“It’s been very humbling coming to Ottawa, and serving in the highest office in the land,” says Mission-Matsqui-Fraser Canyon MP Jati Sidhu (Liberal), on the phone from the nation’s capital. “I’ve worked in the community all my life, but this is even bigger.”
It is a cold late afternoon in Ottawa, but Sidhu—who spent much of his life in the rural setting of the Fraser Valley before being elected to parliament in October 2015—says that the chilly weather did not prevent him making the 12-minute walk from his apartment in the nation’s capital to his office at the Parliament Buildings. “As long as it’s warmer than -20 C., I like to walk. It’s a wake-up call.”
A businessman with more than 27 years of experience, Sidhu served as president of Greenvale Enterprises Inc., a Fraser Valley agricultural company, before being elected. His race was the last undecided one in the country during the last election, with the final result not being announced until six hours after polls had closed.
“I’ve always had it in me to serve,” says Sidhu. “And it’s the best time in my life to serve. I’m an empty-nester with three kids out of university and married.”
He says that the first couple of months after being elected were a challenge in terms of getting his staff and office sorted out. A year on, however, he is comfortable in his new role, even if it can be difficult trying to keep a balance between his five months in the riding and seven months in the capital.
“The venue [Ottawa] is bigger, but I’ve served on several boards, including the Chamber of Commerce and Rotary. Now I’m trying to make a difference in Canadians’ lives.”

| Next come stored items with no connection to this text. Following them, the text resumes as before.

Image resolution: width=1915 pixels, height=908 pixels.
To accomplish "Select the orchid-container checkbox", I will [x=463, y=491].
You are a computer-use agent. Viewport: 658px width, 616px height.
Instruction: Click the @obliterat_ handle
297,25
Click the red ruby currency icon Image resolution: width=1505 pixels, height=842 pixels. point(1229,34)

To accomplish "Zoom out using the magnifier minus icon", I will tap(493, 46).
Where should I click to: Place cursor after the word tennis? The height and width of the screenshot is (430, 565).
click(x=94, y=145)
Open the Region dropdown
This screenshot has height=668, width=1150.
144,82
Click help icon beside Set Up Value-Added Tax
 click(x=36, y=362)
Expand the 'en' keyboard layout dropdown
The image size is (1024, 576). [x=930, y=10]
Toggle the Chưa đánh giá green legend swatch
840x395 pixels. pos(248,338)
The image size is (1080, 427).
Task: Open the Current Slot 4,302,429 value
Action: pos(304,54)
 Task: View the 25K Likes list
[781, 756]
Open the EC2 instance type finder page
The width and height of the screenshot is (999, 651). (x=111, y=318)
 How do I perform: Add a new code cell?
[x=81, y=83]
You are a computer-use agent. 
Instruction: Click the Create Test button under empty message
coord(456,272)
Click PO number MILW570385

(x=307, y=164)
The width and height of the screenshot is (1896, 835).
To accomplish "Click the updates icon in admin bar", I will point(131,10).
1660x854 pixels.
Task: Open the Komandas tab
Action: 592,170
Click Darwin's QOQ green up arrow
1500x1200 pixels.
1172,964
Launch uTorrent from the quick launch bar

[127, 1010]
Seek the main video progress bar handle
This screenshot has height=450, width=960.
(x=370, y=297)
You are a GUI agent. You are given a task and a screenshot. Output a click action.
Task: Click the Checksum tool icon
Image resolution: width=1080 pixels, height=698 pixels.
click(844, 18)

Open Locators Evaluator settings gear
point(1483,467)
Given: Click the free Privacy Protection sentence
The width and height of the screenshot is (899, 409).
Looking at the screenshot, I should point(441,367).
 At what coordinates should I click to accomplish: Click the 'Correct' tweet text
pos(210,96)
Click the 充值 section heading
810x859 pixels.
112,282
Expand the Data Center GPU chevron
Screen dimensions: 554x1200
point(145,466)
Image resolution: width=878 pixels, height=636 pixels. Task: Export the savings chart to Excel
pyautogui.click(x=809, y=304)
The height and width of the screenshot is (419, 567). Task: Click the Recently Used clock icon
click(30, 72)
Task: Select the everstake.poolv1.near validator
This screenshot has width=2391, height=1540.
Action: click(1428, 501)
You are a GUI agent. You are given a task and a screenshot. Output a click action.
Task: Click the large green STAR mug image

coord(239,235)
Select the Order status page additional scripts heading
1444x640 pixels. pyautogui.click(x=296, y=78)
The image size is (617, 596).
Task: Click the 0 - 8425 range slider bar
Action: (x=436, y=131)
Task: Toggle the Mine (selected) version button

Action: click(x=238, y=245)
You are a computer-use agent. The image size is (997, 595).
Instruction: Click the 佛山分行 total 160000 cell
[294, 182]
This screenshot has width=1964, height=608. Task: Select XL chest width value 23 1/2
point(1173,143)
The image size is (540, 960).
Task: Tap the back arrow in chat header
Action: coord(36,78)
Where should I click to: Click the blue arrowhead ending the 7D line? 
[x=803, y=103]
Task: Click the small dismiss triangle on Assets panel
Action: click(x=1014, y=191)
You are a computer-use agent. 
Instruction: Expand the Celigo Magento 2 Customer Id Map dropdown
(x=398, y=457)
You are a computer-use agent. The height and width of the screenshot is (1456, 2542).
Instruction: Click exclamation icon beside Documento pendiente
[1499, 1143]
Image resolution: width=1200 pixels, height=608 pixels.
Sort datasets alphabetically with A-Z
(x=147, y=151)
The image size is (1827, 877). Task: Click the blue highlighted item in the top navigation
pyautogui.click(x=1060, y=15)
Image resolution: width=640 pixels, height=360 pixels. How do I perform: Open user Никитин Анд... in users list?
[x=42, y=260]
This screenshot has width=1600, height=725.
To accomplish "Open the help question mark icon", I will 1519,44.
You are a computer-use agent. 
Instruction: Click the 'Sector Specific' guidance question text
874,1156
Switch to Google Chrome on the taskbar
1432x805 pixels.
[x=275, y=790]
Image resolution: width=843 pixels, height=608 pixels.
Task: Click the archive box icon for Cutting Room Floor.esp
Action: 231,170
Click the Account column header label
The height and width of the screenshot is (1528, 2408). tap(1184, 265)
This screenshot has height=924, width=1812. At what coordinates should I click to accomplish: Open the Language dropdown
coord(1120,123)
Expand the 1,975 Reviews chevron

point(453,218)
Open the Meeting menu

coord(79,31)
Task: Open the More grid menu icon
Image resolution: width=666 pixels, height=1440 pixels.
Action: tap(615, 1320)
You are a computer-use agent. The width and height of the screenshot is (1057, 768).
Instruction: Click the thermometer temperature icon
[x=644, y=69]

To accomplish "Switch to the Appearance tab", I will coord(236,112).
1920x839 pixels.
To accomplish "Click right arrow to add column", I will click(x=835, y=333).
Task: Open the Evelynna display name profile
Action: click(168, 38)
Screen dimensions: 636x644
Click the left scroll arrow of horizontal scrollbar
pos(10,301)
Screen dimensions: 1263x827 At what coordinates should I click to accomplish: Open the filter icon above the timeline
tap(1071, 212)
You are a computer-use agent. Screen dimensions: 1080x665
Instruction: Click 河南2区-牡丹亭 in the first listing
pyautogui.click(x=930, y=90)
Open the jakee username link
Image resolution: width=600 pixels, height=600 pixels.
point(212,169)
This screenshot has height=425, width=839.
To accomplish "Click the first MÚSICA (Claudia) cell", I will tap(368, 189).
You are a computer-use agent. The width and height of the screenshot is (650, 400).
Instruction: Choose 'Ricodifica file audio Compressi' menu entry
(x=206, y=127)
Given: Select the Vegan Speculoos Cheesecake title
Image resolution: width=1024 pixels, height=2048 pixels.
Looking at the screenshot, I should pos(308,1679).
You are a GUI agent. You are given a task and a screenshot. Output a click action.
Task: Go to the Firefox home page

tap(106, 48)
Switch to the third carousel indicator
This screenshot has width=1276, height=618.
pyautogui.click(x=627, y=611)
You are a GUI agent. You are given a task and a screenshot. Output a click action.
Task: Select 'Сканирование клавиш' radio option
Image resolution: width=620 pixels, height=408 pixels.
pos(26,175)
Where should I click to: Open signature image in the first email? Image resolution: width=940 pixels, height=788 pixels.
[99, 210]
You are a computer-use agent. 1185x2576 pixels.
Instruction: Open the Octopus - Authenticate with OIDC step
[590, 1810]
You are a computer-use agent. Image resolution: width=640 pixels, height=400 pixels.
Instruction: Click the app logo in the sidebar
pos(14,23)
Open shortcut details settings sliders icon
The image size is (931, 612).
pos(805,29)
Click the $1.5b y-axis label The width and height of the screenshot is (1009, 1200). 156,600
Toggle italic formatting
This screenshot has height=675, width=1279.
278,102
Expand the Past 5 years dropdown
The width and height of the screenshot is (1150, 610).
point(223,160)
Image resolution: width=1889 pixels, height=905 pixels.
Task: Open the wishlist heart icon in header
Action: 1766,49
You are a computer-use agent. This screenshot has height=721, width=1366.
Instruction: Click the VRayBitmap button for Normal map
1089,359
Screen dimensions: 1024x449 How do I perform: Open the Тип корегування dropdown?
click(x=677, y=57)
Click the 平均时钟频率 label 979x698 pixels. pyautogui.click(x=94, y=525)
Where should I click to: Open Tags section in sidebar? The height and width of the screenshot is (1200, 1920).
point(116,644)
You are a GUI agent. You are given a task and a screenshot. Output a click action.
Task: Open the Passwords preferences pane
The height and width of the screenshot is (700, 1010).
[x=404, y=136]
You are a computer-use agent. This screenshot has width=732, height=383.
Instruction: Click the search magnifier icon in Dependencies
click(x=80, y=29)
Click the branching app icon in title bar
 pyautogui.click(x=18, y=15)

He points to the past year, in which he is proud to have channelled some $75 million into the riding. “I’m looking forward to doing more.” He also points to the Liberal government’s tax cuts, and the reversal of the Harper government’s decision to increase retirement age, for federal benefits, to 67 years from 65.
Of serving in such a large and spread-out riding, Sidhu says that it’s “a challenge to meet people regularly, a little harder. But my doors are always open, and people are welcome to come and see me.” In October Sidhu travelled to Ashcroft and Cache Creek to meet with the mayors and councils there. “I put my hand out, said ‘What can I do?’”
MP Jati Sidhu (l) with Ashcroft mayor Jack Jeyes in October. Photo by Barbara Roden.
Earlier this month he was proud to support Private Member’s Bill C-228. It seeks to amend the Fisheries Act dealing with closed containment aquaculture in coastal waters, and to protect wild salmon through transitioning away from potentially harmful open net pens.
Sidhu says he consulted with First Nations leaders in his area, and after careful consideration of the bill was convinced it reflected First Nations concerns. “It will create opportunities and jobs, and is good for First Nations. I feel I can make a difference and that it will benefit my area, and I will stand up for it.”
Talk turns to the Trans-Pacific Partnership, a trade agreement between 12 Pacific Rim countries. U.S. president-elect Donald Trump has said that one of the first things he will do when he assumes office in January 2017 is withdraw his country from the agreement, which will effectively kill it unless that decision is reversed by 2018.
“I hope Mr. Trump will surprise people: say one thing and do another,” says Sidhu. “I’m optimistic that we have a good relationship. The Trans-Pacific Partnership is creating thousands of jobs. Alberta is suffering, and the partnership will benefit Canada and the U.S., as well as B.C. and Alberta.”
When asked about the twinning of the Kinder Morgan Trans Mountain pipeline, which carries crude oil and refined products to the coast from Alberta, Sidhu says that the project—recently given approval by the federal government—will create 16,000 direct jobs and a turnaround of $6.5 billion. “We as a government are looking after $1.5 billion for environmental and ocean measures.”
The Softwood Lumber Agreement between Canada and the U.S. was also discussed. The most recent agreement, signed in 2006, expired in 2015, and a one-year moratorium on trade action ended in October 2015. Negotiations on a new agreement are apt to be difficult, given president-elect Trump’s having been advised to include the matter in any renegotiation of the North American Free Trade Agreement, and get more favourable terms for the United States.
“I have faith in [international trade minister] Christia Freyland talking about softwood lumber,” says Sidhu. “We don’t just want to sign any agreement; we want to sign a good agreement for the country. I’m very optimistic that we will come out with some kind of plan.
“America needs lumber, but on what terms, and at what price, needs to be negotiated. We will come out with something concrete.”
Sidhu says that another major issue facing the federal government in 2017 is public consultation about the legalization of marijuana. “I’ve been in touch with the RCMP in my area for input,” he says, noting that there is a large grow-op issue in Mission. “We want to deal with this. Hopefully people show us how they want to go about this.
“Decriminalizing it will divert money from criminals. And we don’t want children to be criminalized for life because they’re caught with one joint.”